Endocrine Related Cancer ◽

10.1530/erc-18-0121 ◽

2018 ◽

Vol 25 (6) ◽

pp. 677-686 ◽

Cited By ~ 4

Author(s):

Shani Avniel-Polak ◽

Gil Leibowitz ◽

Victoria Doviner ◽

David J Gross ◽

Simona Grozinsky-Glasberg

Keyword(s):

Mouse Model ◽

Tumor Growth ◽

Mtor Inhibitors ◽

Degradation Pathway ◽

Neuroendocrine Neoplasms ◽

Histopathological Analysis ◽

Anti Cancer ◽

Subcutaneous Xenograft ◽

Rheumatic Drug

Patients with neuroendocrine neoplasms (NENs) often require systemic treatment, which is frequently limited by the emergence of drug resistance. mTOR inhibitors (mTORi), such as RAD001 (everolimus), have been shown to inhibit neoplasm progression. mTORi stimulates autophagy, a degradation pathway that might promote the survival of neoplasm cells that are exposed to anti-cancer therapy. Chloroquine (CQ), a well-known anti-malarial and anti-rheumatic drug, suppresses autophagy. Based on our previous results, we hypothesized that CQ may enhance the anti-tumorigenic effects of mTORi by inhibiting autophagy and we aimed to examine the anti-tumorigenic effect of CQ, alone or in combination with RAD001. We established a NEN subcutaneous xenograft mouse model and evaluated the effect of the drugs on tumor growth, mTOR pathway, autophagy and apoptosis.

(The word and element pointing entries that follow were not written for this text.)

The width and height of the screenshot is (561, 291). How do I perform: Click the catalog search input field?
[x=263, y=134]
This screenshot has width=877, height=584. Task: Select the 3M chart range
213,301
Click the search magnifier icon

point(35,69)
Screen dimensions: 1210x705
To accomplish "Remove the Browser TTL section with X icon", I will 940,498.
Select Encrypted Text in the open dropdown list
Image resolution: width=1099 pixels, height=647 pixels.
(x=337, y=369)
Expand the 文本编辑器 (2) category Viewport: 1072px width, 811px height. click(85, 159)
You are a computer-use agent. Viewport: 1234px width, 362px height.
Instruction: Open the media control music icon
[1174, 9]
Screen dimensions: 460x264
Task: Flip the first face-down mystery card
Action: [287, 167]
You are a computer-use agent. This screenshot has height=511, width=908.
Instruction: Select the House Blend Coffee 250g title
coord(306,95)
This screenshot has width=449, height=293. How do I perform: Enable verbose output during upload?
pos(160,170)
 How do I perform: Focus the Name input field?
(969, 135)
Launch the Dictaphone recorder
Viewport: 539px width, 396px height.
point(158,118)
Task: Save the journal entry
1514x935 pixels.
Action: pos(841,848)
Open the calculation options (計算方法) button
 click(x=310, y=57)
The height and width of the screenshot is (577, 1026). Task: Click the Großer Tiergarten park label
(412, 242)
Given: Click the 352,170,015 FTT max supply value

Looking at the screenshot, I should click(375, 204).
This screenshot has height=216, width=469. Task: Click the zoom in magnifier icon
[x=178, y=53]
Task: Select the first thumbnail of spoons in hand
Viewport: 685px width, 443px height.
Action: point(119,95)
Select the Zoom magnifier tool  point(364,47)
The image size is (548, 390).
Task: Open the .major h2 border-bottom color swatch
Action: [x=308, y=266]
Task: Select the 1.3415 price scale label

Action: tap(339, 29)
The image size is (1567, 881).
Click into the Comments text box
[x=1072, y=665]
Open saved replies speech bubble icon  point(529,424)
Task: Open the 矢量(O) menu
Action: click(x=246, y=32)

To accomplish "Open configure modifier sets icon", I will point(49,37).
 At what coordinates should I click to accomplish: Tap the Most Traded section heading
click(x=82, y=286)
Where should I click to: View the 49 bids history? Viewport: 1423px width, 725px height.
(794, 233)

CQ alone and in combination with RAD001 significantly decreased neoplasm volume. Histopathological analysis revealed that the combination of CQ and RAD001 markedly inhibited mTOR activity and neoplasm cell growth, along with accumulation of autophagosomes and increased apoptosis. In conclusion, CQ enhances the anti-tumorigenic effect of RAD001 in vivo by inhibiting autophagy. Clinical trials addressing the effects of CQ therapy on neoplasm progression in patients with NENs, mainly in those treated with mTORi, are warranted.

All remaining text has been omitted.